Un camión eléctrico desarrollado por la china Windrose completó casi 500 km con una sola carga y logró mejores tiempos que un diésel, marcando un punto de inflexión para el transporte pesado.
En un hito histórico para el transporte por carretera en Australia, un camión eléctrico de la marca china Windrose completó un viaje de 480 kilómetros con una sola carga, superando a su equivalente diésel tanto en eficiencia como en tiempo de entrega.
Este logro fue obtenido por New Energy Transport (NET) junto con Multiquip, empresas que demostraron que los vehículos pesados de nueva energía ya no están lejos de ser una alternativa competitiva para rutas de larga distancia.
Windrose, el camión eléctrico que marca tendencia en el mundo del transporte
El trayecto del camión eléctrico arranca en Picton, al sur de Sídney, y concluye en Beresfield, en las cercanías de Newcastle, llevando una carga total de 36 toneladas. Luego de completar la ida y vuelta sin recargar, el camión registró mejores tiempos que un vehículo diésel: según las fuentes, redujo la duración del viaje en unos 20 minutos por tramo.
Uno de los puntos más sorprendentes del test fue la velocidad promedio. El camión eléctrico mantuvo unos 98 km/h en autopista, frente a los 85 km/h que suelen alcanzar los vehículos diésel en la misma ruta. Esa diferencia se debe, en parte, a que el motor eléctrico sostiene mejor el rendimiento cuesta arriba, sin bajones significativos en la velocidad.
Más allá de las emisiones cero, la demostración refuerza que el camión eléctrico puede ser más productivo que sus pares térmicos. Para una empresa, ahorrar tiempo de viaje significa reducir costos operativos y aumentar la utilización de sus unidades.
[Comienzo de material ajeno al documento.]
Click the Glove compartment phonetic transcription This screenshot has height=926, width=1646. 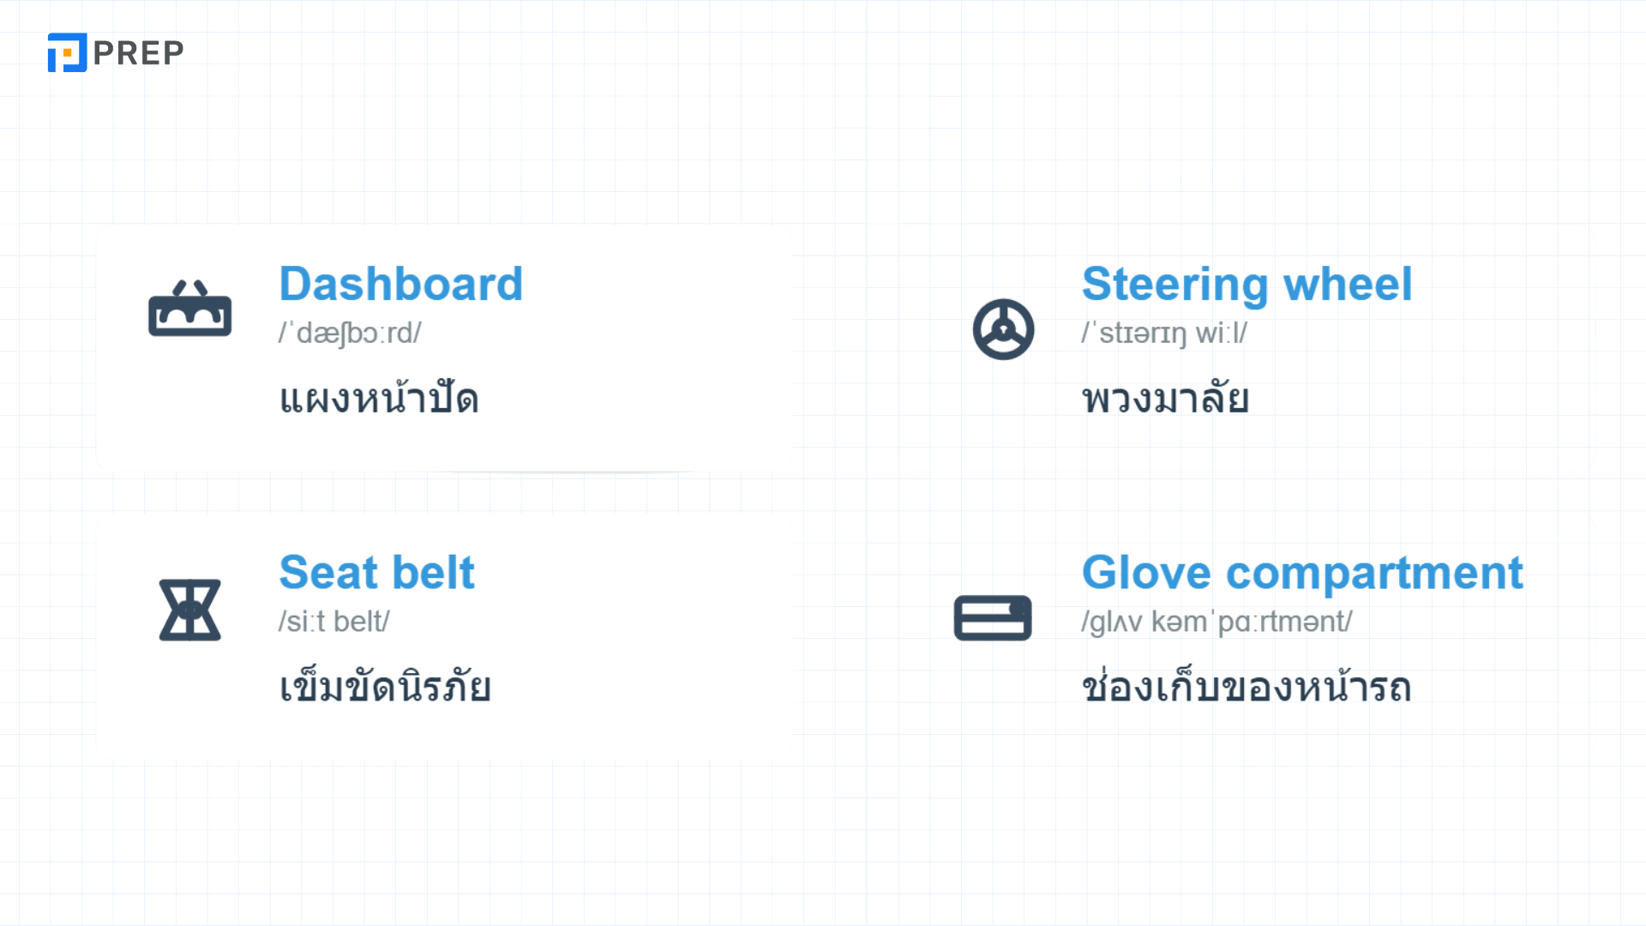1216,622
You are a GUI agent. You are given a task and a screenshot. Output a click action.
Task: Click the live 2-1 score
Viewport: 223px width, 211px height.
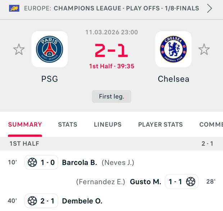click(112, 51)
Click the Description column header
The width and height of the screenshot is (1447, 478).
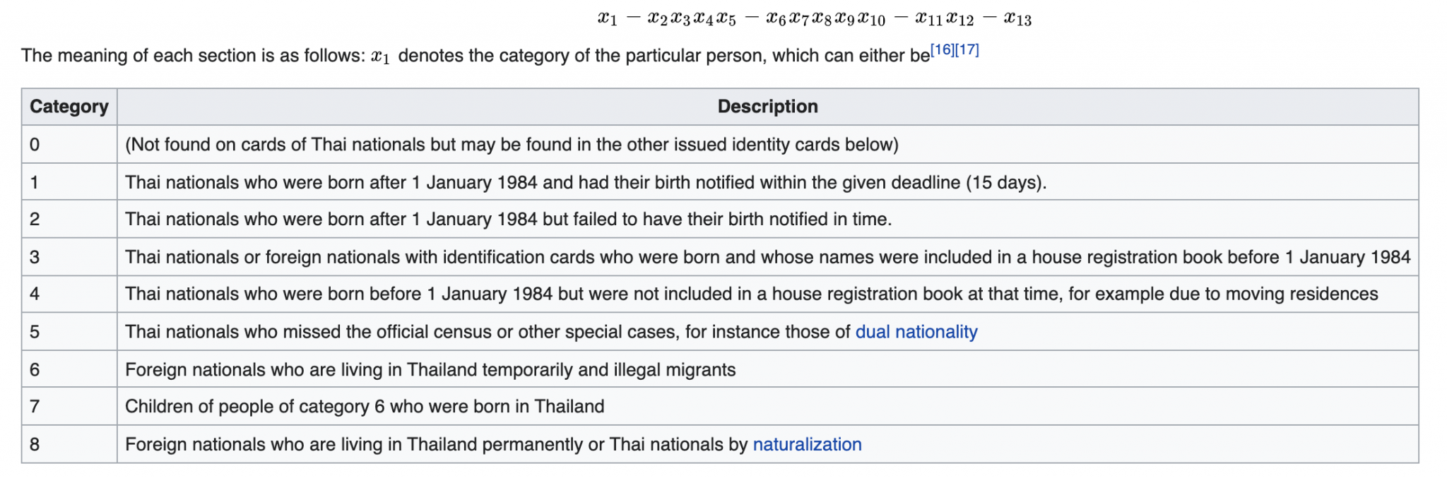pos(767,107)
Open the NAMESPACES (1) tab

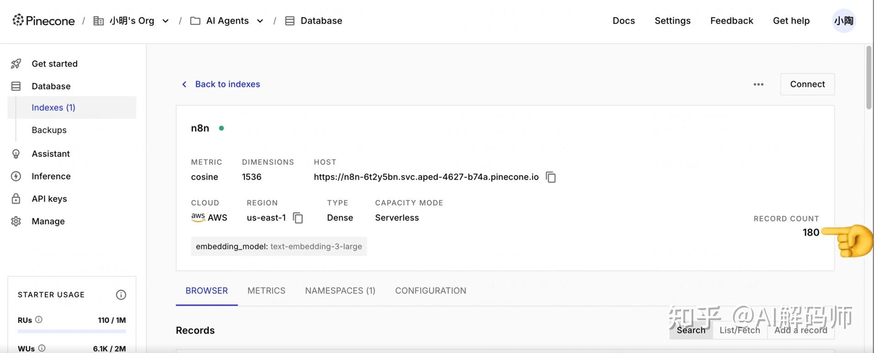point(340,291)
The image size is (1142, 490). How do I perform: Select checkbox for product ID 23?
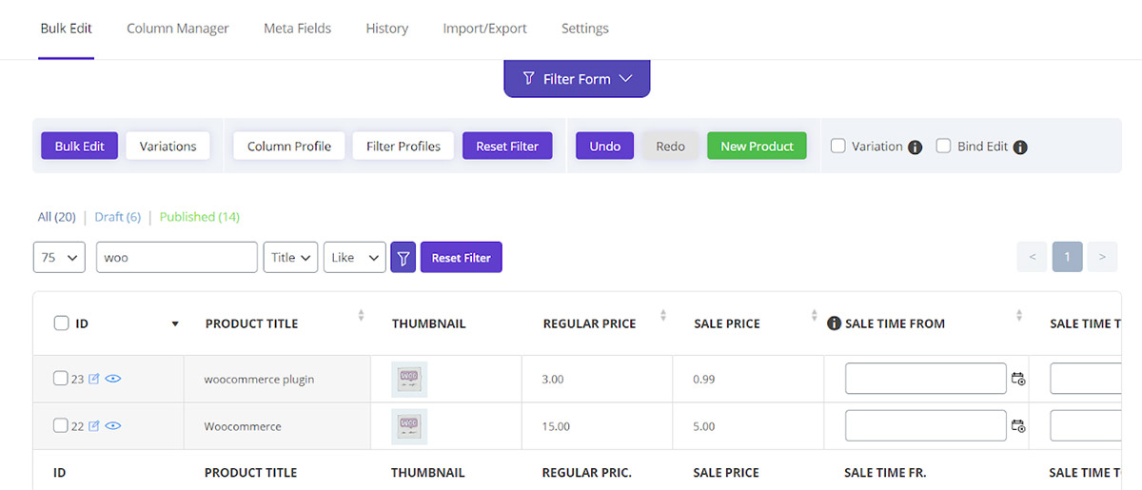tap(61, 379)
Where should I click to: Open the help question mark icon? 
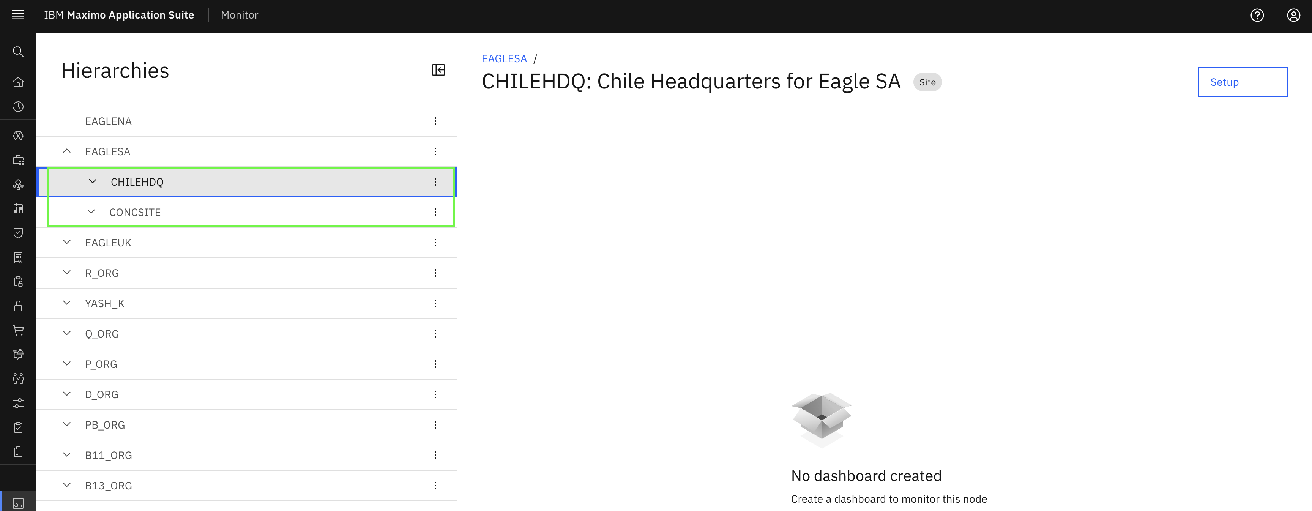(1257, 15)
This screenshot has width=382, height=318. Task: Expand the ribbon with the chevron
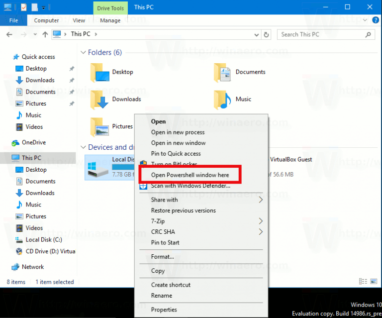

David Muir, gerente de cumplimiento en Multiquip, destacó que “el ahorro de tiempo fue muy sorprendente para el equipo, sobre todo teniendo en cuenta que muchas operaciones dependen de entregas just-in-time”.
No te la pierdas: Este es el mejor camión de 2026: cero emisiones, potencia de sobra y múltiples configuraciones
Además, el trayecto piloto no fue una simple prueba, ya que según NET, este viaje marca el récord de mayor distancia recorrida por un camión eléctrico pesado con una sola carga en Australia.
Para respaldar este tipo de operaciones a largo plazo, la empresa ya tiene planes ambiciosos: está desarrollando un depósito exclusivo para camiones eléctricos pesados en Wilton, al suroeste de Sídney, con capacidad para albergar hasta 50 unidades.
Desde el lado técnico, el camión Windrose utilizado en este ensayo no es una conversión sobre un chasis diésel, sino un vehículo diseñado desde cero para ser eléctrico. Según su desarrollador, su tren motriz está preparado para demandas exigentes, como cargar sus acumuladores en megavatios o su arquitectura, que permite una velocidad y eficiencia muy elevada.
Este tipo de resultados tiene un significado profundo para la transición energética del transporte de carga: muestra que los camiones eléctricos, incluso de gran porte, ya no son una utopía, sino una opción real para empresas de transporte que quieren reducir su huella de carbono sin sacrificar productividad. Para NET, esta demostración aporta un “modelo” para el futuro: combinar energía baja en carbono, eficiencia operativa y tecnología EV para rutas pesadas.
En definitiva, esta prueba de Windrose en Australia impacta en varios frentes. El primero es el ambiental, por la reducción de emisiones. El segundo es operativo, por el ahorro de tiempo y la eficiencia. Y por último estratégico, porque marca un paso tangible hacia una flota de transporte de carga más limpia y competitiva.
Si el mercado global sigue por este camino, los camiones eléctricos podrían dejar de ser solo una tendencia para convertirse en la columna vertebral del futuro del transporte por carretera.